Fly-tipped waste found in Eastbourne once every day

Fly-tipped waste is discovered in Eastbourne once a day on average, figures reveal.

Wednesday, 10th March 2021, 5:14 pm

Fly-tipped waste is discovered in Eastbourne once a day on average, figures reveal.

Department for Environment, Food and Rural Affairs data shows 526 fly-tipping incidents were reported to Eastbourne Borough Council in 2019-20 – the same number as the previous year.

The Local Government Association warned that the offence costs taxpayers almost £50 million a year to clear up.

Fly-tipped waste SUS-211003-170821001

Dumped waste was found on Eastbourne’s roads and pavements 113 times accounting for 21% of incidents while 61 discoveries were made on footpaths and bridleways (12%).

Fly-tipped rubbish can include household waste, white goods and construction waste.

Environmental Charity Keep Britain Tidy says the crime is being driven by conmen who offer to remove household rubbish for a fee but do not dispose of it correctly.

Across England, the most common amount of rubbish dumped and reported to councils is equivalent to a small van load.

Rubbish loads of this size accounted for 34% of all 976,000 fly-tipping incidents nationally last year.

Across Eastbourne, small van loads of waste were dumped illegally on 380 occasions – 72% of all reports.

A further four incidents saw fly-tippers discard enough rubbish to fill a tipper lorry each, costing the council £600 to clear.

David Renard, environment spokesman for the Local Government Association, said, “Fly-tipping is inexcusable.

“It is not only an eyesore for residents, but a serious public health risk, creating pollution and attracting rats and other vermin.

“We continue to urge the Government to review sentencing guidelines for fly-tipping, so that offenders are given bigger fines for more serious offences to act as a deterrent.”

He added that manufacturers should provide more take-back services so customers can hand in old goods when they buy new ones.

Eastbourne Borough Council took action over 580 fly-tipping offences in 2019-20.

The authority undertook 526 investigations, wrote 49 warning letters and issued five fixed penalty notices.

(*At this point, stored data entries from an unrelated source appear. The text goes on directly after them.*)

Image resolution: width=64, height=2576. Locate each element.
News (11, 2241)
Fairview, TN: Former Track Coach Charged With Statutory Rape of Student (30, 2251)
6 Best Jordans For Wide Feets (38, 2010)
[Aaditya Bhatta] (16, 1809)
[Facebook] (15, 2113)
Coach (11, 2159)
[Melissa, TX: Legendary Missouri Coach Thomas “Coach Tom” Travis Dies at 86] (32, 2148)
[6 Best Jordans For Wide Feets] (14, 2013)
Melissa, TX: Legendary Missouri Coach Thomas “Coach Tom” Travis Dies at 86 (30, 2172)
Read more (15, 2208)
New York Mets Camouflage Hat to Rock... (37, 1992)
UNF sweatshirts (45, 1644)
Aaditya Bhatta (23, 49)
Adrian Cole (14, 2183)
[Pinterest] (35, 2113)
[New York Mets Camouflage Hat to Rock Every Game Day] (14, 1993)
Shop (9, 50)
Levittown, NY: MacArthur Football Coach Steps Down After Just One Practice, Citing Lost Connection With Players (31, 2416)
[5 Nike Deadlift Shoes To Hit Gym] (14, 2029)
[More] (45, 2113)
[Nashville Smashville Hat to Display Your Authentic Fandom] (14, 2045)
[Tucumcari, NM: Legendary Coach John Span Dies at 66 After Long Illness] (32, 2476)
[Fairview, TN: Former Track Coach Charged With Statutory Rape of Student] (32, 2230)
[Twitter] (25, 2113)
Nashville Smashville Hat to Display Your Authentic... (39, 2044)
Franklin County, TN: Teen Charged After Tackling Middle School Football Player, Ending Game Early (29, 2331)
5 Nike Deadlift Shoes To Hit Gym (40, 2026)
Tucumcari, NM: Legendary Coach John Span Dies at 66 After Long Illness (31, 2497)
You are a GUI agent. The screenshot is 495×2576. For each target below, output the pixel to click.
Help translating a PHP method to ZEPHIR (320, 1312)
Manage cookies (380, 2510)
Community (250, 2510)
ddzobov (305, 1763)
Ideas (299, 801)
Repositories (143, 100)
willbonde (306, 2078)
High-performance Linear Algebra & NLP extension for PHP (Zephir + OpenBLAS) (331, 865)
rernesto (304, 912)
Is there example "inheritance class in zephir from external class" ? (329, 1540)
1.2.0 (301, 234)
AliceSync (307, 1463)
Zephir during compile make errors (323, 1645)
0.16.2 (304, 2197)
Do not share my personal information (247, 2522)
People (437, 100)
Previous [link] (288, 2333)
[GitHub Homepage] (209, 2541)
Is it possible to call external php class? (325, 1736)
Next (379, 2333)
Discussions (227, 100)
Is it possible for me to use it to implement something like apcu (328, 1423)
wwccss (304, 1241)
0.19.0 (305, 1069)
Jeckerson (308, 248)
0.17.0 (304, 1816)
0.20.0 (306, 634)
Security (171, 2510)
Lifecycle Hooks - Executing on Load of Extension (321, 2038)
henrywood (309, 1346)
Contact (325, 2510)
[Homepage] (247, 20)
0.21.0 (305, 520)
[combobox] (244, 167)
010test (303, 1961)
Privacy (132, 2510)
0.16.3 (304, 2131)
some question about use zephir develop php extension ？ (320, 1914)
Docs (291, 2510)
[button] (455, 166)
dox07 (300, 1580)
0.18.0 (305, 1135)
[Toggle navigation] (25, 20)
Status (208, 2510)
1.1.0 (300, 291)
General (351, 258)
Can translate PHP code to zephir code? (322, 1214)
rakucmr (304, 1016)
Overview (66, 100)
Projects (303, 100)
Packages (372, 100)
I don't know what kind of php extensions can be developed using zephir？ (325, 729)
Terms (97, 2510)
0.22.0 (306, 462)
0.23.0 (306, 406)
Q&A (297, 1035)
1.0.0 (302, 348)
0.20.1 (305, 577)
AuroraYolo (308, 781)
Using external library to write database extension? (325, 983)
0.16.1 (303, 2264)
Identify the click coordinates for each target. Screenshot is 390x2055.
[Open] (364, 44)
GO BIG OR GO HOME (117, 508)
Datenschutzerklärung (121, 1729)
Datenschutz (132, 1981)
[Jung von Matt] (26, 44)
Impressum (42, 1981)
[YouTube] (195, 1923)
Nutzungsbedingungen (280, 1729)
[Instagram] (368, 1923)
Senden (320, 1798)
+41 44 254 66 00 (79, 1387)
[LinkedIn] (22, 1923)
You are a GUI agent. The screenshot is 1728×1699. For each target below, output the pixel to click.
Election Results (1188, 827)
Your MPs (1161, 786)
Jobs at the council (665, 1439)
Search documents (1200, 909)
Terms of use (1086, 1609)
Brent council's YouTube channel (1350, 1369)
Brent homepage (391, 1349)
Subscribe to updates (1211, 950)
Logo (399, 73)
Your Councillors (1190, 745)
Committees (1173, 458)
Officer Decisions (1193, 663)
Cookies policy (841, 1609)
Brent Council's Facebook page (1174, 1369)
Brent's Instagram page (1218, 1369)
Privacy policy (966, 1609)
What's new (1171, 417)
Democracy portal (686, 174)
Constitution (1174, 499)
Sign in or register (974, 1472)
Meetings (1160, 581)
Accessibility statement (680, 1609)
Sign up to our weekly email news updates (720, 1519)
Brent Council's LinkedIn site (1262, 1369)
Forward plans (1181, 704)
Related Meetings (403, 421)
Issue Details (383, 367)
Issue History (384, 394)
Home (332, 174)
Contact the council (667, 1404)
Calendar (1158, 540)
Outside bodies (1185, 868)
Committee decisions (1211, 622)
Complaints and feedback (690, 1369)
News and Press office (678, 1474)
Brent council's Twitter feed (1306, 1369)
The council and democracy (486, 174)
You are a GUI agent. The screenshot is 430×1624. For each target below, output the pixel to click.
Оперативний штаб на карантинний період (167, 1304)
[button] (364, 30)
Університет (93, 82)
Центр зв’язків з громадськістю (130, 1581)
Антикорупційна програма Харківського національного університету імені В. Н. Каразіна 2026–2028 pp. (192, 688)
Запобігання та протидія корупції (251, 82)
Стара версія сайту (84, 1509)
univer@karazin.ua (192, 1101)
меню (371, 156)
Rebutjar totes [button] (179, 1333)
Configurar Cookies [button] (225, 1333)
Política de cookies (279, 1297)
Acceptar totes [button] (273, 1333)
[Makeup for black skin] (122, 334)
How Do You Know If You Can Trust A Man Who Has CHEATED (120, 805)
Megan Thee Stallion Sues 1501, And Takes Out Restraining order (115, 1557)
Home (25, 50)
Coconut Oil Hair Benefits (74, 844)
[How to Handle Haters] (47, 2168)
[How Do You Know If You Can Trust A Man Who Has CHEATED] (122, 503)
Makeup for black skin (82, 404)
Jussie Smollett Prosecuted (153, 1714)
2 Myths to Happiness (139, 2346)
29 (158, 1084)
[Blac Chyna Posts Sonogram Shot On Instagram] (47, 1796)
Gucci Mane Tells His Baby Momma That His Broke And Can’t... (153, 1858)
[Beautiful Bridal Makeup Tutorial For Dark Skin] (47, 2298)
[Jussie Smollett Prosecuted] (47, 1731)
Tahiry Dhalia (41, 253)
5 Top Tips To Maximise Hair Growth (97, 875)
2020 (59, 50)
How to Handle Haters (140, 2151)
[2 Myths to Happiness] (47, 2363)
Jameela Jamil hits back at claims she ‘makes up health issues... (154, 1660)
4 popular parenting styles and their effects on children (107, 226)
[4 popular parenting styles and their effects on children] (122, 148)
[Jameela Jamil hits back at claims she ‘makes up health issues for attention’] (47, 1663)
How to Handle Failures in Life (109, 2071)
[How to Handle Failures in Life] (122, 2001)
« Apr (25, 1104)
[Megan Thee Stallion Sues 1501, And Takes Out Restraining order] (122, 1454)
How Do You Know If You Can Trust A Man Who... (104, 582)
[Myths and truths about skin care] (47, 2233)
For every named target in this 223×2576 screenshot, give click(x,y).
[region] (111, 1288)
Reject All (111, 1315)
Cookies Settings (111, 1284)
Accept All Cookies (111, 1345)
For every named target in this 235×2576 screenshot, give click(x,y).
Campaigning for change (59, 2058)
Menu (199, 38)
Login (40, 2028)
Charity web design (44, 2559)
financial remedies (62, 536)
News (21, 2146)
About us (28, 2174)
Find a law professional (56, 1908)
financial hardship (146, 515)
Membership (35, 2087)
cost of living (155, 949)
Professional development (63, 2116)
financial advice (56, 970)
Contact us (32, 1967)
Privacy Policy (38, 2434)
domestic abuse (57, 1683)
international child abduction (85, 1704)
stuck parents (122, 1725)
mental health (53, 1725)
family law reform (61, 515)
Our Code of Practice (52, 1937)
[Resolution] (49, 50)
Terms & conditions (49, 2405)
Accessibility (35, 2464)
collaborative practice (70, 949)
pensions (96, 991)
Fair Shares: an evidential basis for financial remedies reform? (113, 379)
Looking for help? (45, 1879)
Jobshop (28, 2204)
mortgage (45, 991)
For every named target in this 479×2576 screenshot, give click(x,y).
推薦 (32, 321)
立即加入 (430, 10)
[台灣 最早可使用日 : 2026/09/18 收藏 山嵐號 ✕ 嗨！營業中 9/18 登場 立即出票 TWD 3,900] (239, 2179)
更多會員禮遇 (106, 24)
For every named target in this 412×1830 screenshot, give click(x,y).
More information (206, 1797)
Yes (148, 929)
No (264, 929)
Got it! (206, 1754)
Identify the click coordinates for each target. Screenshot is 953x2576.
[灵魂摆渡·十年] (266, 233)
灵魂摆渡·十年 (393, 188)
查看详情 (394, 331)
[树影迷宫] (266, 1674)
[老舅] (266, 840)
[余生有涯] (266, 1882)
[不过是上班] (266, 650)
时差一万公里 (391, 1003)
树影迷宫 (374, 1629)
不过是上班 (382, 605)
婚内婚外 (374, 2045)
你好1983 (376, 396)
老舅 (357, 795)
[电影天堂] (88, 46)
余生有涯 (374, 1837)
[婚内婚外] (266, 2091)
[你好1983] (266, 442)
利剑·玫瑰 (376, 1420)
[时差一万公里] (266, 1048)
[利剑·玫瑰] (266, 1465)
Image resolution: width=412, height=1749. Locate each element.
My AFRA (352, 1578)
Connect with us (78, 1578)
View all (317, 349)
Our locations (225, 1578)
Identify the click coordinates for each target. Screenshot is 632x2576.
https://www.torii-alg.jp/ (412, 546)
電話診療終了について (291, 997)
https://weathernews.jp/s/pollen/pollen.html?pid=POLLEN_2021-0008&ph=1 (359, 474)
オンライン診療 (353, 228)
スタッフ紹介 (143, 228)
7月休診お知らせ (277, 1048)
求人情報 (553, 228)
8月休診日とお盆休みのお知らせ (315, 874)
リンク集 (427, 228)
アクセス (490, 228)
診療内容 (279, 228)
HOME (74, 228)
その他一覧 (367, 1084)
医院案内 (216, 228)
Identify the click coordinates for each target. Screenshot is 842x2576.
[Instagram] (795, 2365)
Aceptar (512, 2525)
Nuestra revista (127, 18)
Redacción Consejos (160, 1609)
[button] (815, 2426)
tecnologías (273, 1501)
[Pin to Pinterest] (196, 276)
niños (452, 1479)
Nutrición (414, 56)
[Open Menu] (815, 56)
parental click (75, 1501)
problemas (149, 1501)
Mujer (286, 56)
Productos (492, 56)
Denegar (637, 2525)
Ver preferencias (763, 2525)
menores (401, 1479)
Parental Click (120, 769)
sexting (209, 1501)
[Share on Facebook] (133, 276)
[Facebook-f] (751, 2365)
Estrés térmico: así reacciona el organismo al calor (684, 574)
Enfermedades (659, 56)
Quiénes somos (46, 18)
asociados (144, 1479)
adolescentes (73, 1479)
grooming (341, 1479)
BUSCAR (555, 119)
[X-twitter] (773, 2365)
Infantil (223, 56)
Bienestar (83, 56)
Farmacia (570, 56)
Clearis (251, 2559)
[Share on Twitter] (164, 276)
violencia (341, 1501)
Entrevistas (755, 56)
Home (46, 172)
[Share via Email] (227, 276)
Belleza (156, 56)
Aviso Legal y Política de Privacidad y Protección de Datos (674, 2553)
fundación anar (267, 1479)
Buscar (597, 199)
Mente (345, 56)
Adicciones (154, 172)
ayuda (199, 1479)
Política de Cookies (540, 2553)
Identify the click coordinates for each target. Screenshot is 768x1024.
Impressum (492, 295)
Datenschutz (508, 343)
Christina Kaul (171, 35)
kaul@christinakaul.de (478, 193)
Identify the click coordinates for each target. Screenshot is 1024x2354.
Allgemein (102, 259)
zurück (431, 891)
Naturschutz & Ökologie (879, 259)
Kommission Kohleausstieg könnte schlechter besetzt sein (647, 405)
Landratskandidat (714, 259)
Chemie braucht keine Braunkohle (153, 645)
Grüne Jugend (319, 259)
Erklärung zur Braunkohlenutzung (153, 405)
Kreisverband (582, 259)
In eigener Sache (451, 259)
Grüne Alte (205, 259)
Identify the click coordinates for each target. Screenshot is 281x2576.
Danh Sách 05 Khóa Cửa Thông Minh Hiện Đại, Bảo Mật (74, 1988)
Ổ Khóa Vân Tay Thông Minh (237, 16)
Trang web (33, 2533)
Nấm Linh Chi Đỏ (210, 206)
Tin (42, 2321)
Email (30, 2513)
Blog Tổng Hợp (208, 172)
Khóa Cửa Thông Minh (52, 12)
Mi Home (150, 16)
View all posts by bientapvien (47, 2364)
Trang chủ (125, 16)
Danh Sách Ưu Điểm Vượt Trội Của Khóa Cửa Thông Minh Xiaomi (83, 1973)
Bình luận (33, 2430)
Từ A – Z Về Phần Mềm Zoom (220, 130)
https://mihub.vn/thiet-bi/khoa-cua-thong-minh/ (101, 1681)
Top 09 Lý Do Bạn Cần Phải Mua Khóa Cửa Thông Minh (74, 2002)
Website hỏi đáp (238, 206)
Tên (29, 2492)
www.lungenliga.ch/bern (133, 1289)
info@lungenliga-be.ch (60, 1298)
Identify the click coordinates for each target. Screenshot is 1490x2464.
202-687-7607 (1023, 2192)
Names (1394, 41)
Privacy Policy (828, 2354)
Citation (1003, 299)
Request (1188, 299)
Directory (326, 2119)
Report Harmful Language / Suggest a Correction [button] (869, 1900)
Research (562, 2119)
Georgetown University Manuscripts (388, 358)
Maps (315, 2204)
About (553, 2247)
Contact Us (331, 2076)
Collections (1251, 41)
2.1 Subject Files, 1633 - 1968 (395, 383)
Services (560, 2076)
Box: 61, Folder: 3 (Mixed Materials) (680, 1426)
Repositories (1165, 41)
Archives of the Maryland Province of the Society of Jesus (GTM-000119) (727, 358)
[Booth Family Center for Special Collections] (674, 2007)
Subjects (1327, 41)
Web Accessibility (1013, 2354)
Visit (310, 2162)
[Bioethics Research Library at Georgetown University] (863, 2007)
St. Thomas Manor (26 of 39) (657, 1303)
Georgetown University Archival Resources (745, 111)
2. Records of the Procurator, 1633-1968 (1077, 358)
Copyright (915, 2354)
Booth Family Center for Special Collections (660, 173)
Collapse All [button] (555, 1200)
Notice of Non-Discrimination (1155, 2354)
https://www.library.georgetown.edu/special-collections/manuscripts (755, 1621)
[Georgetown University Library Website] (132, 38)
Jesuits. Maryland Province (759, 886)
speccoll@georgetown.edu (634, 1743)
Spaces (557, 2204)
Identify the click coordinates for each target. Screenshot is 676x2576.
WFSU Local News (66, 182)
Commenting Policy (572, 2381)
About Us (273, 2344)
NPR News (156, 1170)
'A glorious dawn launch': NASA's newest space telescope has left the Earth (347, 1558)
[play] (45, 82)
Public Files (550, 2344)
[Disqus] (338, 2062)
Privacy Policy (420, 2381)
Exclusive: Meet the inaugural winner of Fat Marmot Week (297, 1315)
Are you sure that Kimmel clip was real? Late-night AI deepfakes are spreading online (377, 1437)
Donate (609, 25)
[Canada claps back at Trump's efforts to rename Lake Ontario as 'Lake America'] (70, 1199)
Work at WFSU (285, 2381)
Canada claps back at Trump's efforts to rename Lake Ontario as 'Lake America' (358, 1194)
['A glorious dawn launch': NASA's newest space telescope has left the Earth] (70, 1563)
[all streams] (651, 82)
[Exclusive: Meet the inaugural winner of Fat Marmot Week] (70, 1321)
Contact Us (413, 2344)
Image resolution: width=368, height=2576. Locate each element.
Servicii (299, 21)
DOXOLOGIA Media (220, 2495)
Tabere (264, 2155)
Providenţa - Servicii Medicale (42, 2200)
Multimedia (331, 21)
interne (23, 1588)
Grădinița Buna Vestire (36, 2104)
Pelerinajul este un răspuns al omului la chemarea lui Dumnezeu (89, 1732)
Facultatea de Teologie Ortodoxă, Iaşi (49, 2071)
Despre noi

Allison Ogden-Newton OBE, chief executive of Keep Britain Tidy, said, “This environmental crime is being driven by ‘man with a van’ operators who are conning the public with what appears to be a cheap way of getting rid of their rubbish, but one that leads to illegal disposal and environmental devastation.

“Tragically, some businesses that hold a waste carrier licence are breaking the law and fly-tipping the rubbish that households pay them to remove.

“This must stop. We believe the only way to prevent further law-breaking is to fundamentally reform the system.

“We need tests and hurdles to ensure waste carriers are legitimate and accountable.

“Licences should be difficult to get, thoroughly checked and essential to carry out door-to-door waste collection.”